区民有形文化財 建造物 京橋二丁目16番1号 清水建設株式会社

為替バンク三井組柱頭
▲為替バンク三井組柱頭

今から150年前の1868年は、明治天皇の詔書によって「江戸」が「東京」と改称され、年号も「慶応4年」から「明治元年」とする明治改元の詔が発せられました。そして近代的な国家建設を目指す明治政府は、いち早く貨幣・金融制度の改革に着手しました。なかでも、旧幕府時代に呉服や為替の御用を引き受けていた三井家(越後屋呉服店・三井両替店)は、明治維新に際して新政府側に加担したこともあり、明治政府の財政金融・官金取り扱いを引き受ける会計事務局御為替方(三井組)に任じられました。
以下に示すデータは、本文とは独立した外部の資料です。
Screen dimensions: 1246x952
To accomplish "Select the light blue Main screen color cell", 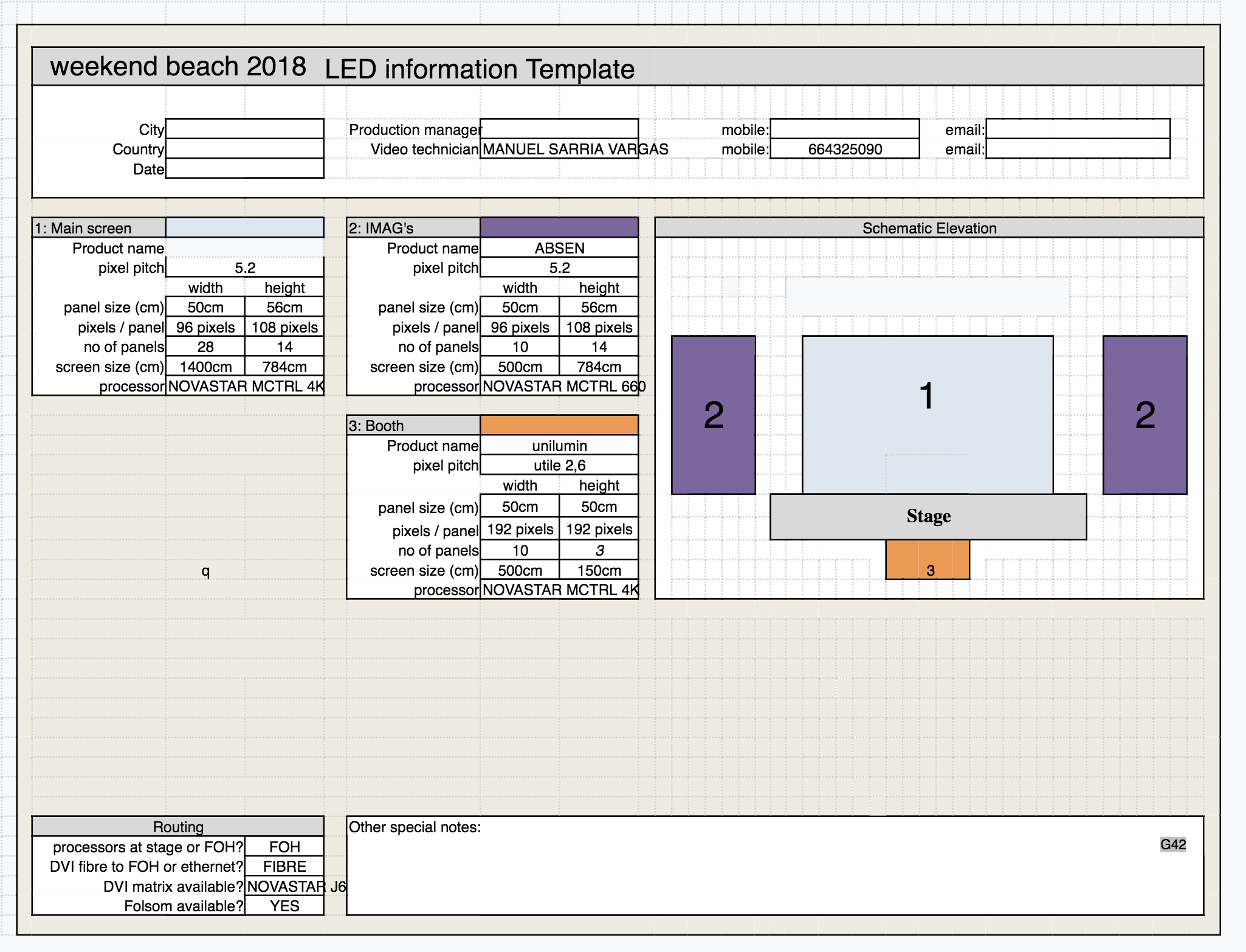I will coord(244,228).
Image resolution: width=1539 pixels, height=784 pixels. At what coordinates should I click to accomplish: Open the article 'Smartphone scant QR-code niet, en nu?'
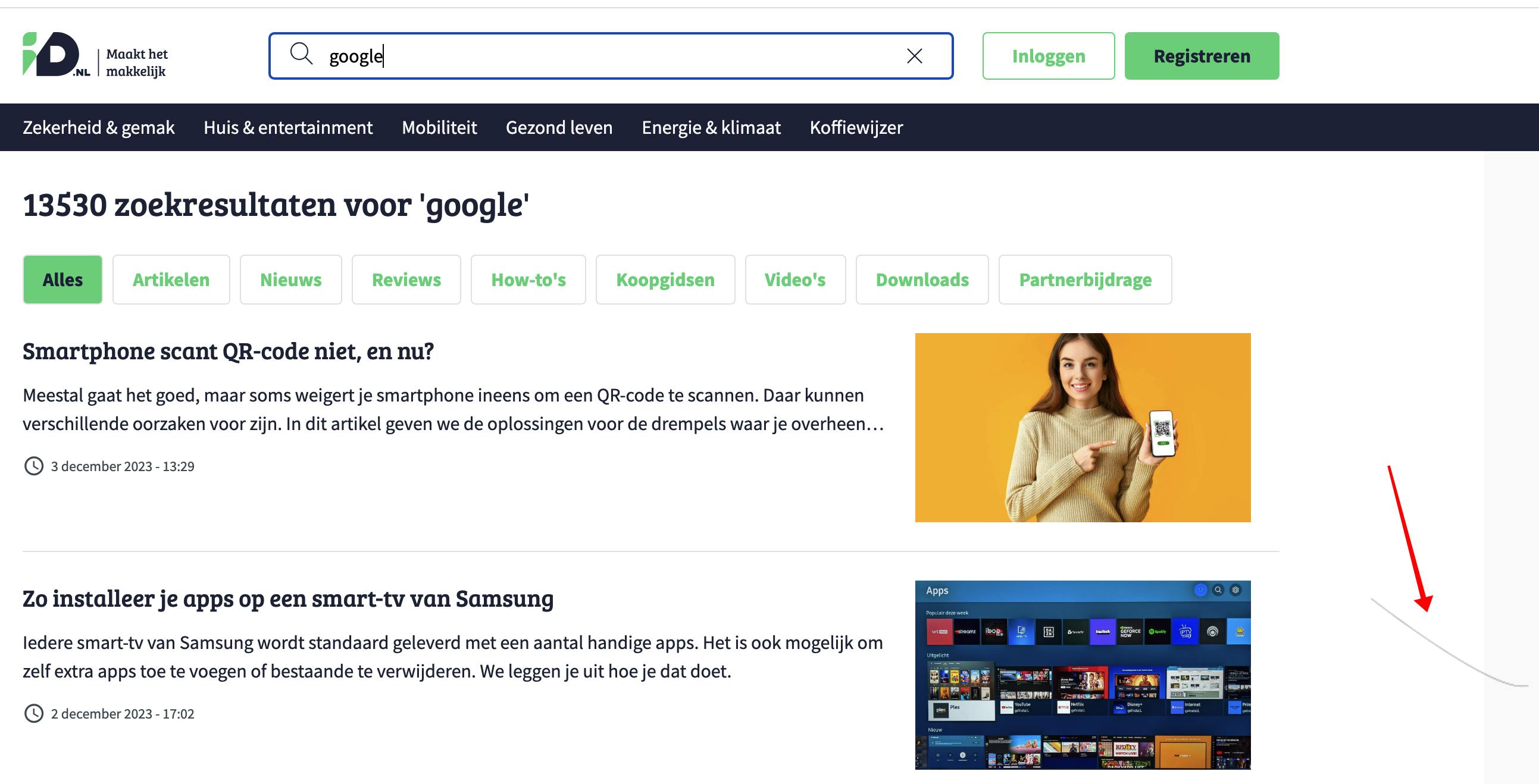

さらに、独自の銀行創設を目指していた三井組は、明治5年(1872)に兜町の海運橋橋詰へ木骨石張り5階建ての三井組ハウス(設計・施工は清水店〈清水建設株式会社の旧称〉二代清水喜助)を完成させました。しかし、政府の要求で建物を譲渡(国立銀行条例に基づく三井・小野両組による日本初の銀行「東京第一国立銀行(現在のみずほ銀行の前身)」として発足)したため、これに代わる建物として駿河町(現在の日本橋室町二丁目1番)に「為替バンク三井組」が建てられました。
明治7年(1874)に竣工した為替バンク三井組(設計・施工は二代清水喜助)は、屋根頂部に青銅製の鯱(高さ4尺5寸)を据えた木造漆喰塗り3階建ての土蔵造りで、和風の構造・意匠を持ちながらもポーチやベランダにはコリント式の列柱やアーチ形の窓を配するなど洋風建築の様式が取り入れられていました。この建物は、明治9年に私盟会社三井銀行として営業が開始され、駿河町三井本館(旧三井本館)への建て替えに伴う解体(明治30年〈1897〉)まで利用されていました。
なお、解体された為替バンク三井組の装飾部材の一部は、現在も清水建設株式会社に保管されています。この遺物は、建物1階ポーチまたは2階ベランダ部分を支えていた列柱の柱頭部にあたる欅製の装飾部材(コリント式の柱頭〈上部径66.9cm・下部径33.3cm・高さ44.8cm〉)で、華麗で優美なアカンサスの葉飾りが彫刻されています。特に、西洋建築の意匠を忠実に模した木製装飾柱頭としての造形や制作時の自然な刀痕が良好に保たれている点に特徴があります。この文化財は、石造による西洋建築の意匠を木材で造作した明治初期の工匠の高度な技術や彫刻表現が読み取れる貴重な資料です。